仕事の朝
1限よりも早い朝。郊外から電車に揺られ、都内へ。
他の大学生は、まだ酒に溺れながら寝ているに違いない、そう思う。
満員電車。座ることが許されない。周りにいるのはスーツを着た社会人。
みんながみんな、生気のない顔をして、ただただ時間が流れていくのを待っている。
いつか、自分もこういう大人になるのだろう。
今こうして自由に好きなことを仕事をして、大学なんてまともに通わないで、責任放棄の無茶なことだけ上にぶん投げて、現場と外界の人たちにはいい顔。そんな生き方も今しかできない。
大学生ゆえの無責任な働き方。無責任な人生の歩み。そういう自覚はもっている。
そんな僕だからできることがある、作れるものがあるのだと、そう言い聞かせながら、今日の働き場へと降りていく。
混むエスカレーター。コンビニでおにぎりを買って、歩きながら食べる。
外の空気は気付けば、初夏。
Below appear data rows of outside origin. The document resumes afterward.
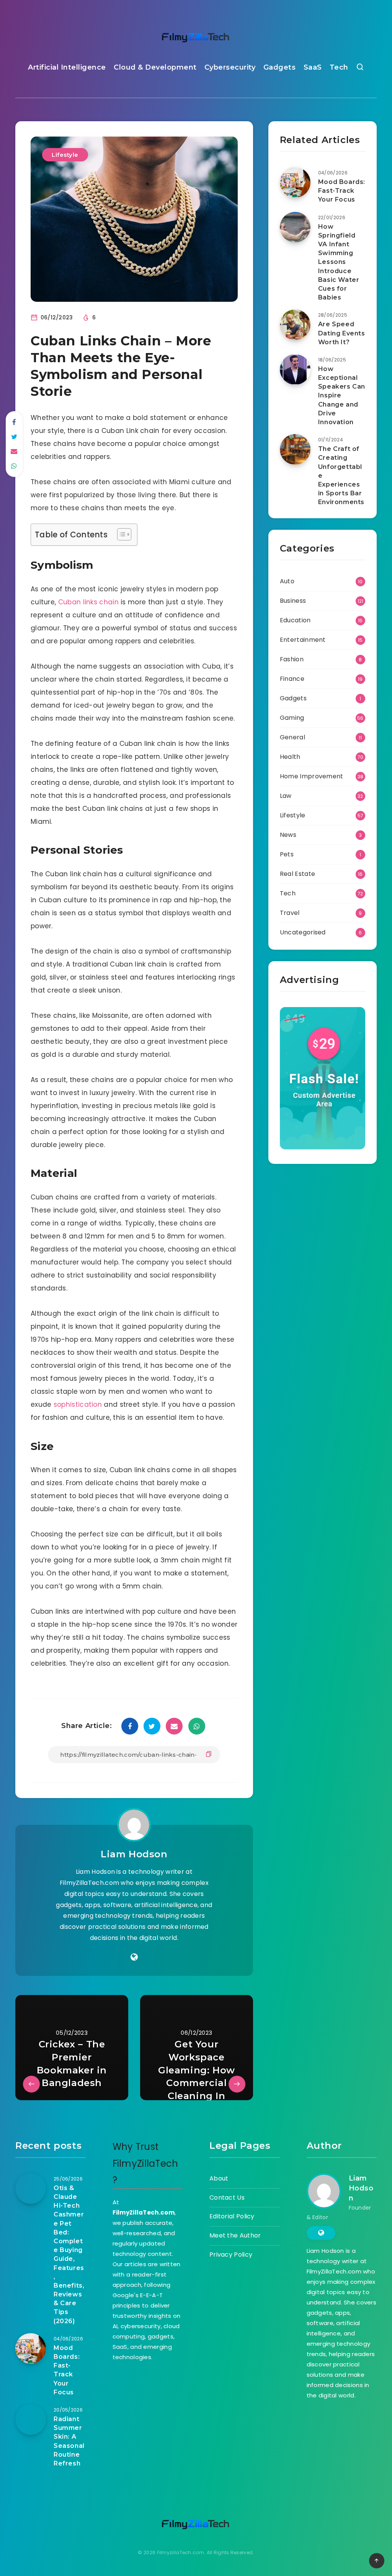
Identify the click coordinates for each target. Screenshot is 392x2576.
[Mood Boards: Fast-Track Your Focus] (295, 182)
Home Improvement (311, 776)
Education (295, 620)
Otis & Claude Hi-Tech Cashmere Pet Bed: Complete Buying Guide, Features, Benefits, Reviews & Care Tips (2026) (69, 2254)
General (292, 737)
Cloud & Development (155, 67)
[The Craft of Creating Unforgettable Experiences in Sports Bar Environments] (295, 449)
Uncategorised (303, 932)
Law (286, 795)
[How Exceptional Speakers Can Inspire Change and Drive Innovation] (295, 369)
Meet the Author (235, 2235)
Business (293, 600)
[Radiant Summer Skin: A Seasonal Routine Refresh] (30, 2419)
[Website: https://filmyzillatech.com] (134, 1957)
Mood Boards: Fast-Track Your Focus (341, 190)
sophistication (78, 1404)
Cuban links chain (88, 602)
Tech (339, 67)
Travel (290, 912)
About (219, 2178)
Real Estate (297, 873)
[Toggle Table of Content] (120, 534)
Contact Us (227, 2197)
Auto (287, 581)
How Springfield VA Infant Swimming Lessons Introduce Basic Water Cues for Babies (338, 262)
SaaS (313, 67)
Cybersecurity (230, 67)
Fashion (292, 659)
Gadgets (279, 67)
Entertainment (303, 639)
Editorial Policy (232, 2216)
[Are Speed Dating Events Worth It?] (295, 324)
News (288, 834)
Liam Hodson (134, 1854)
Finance (292, 678)
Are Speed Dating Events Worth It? (341, 333)
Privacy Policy (230, 2254)
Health (290, 756)
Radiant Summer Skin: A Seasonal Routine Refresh (69, 2441)
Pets (287, 854)
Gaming (292, 717)
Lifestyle (65, 154)
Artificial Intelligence (67, 67)
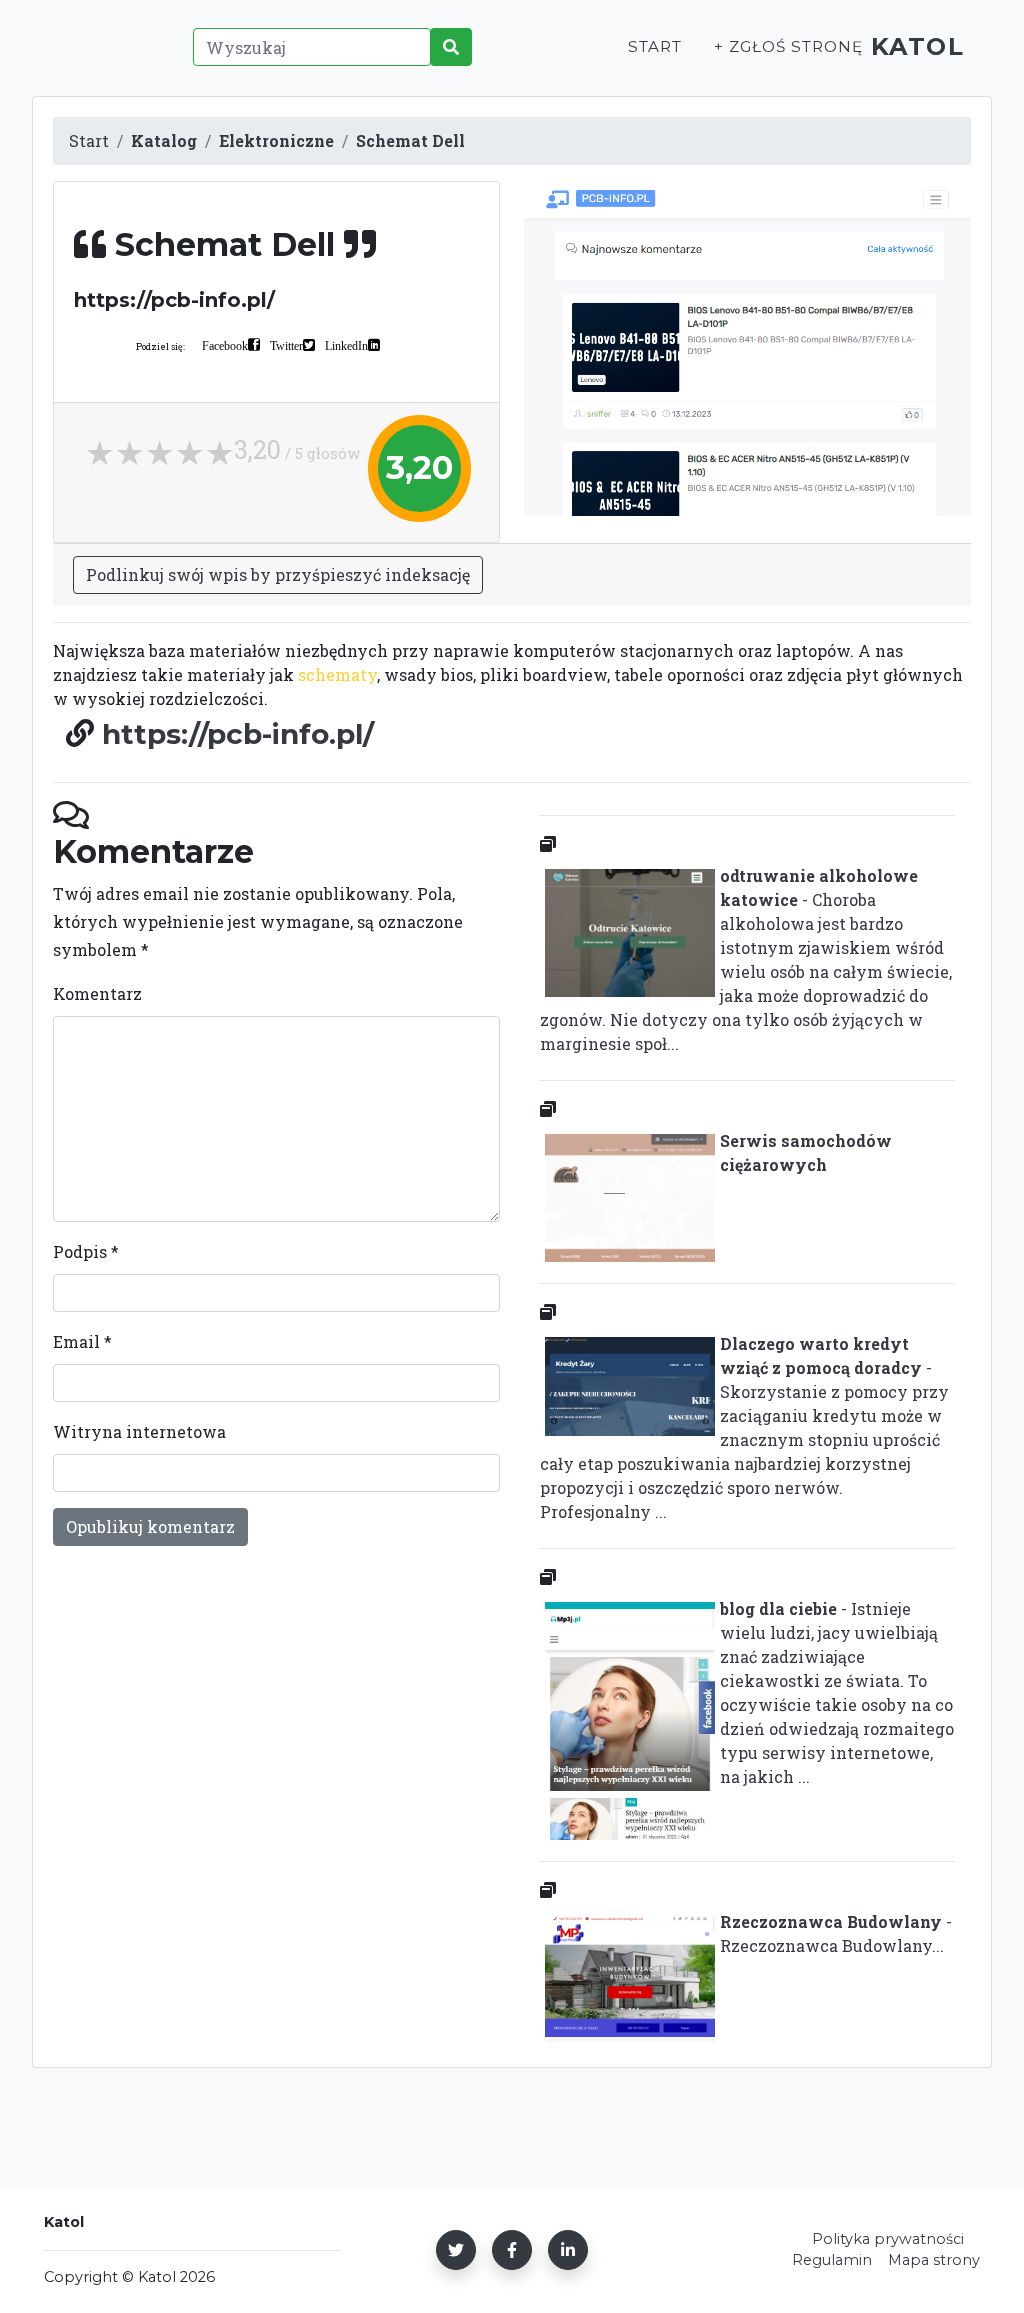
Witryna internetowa (139, 1431)
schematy (337, 674)
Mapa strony (934, 2260)
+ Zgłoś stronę (788, 46)
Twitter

感じ続ける花粉と少し汗をかかせるようになった熱気。
ちょっと服がベタっとしたか。そろそろ制汗剤でも買わなきゃか。
回らない頭を徐々に仕事モード。一緒に歩いていた社畜たちとおさらば。
道を一本、また一本中へと入っていく。
辿り着いた先にある重い扉一枚を開けて、すれ違う人たちと「おはようございます……」と明るさが感じられない声で対話していく。
スマホで今日の部屋を確認。いつも通りの場所。
部屋に向かえば向かうだけ人がいなくなる。朝イチの撮影。出社しているスタッフも一部だけ。演者は普通はまだ来ない。
そう。普通は――。
「なんでもういるんですか」
この部屋に入る前。その直前。そこから見えていた。
扉のガラスぶちから、座ったまま、地面につかない足をバタバタと宙に浮かせている彼女の人影が――。
「『早起きは大事』っていうじゃん」
ふわっとした、ちょっとバカそうな、柔らかい声質。
背後から現れた僕に、首を後ろに捻りながら、顔を覗かせてくれる。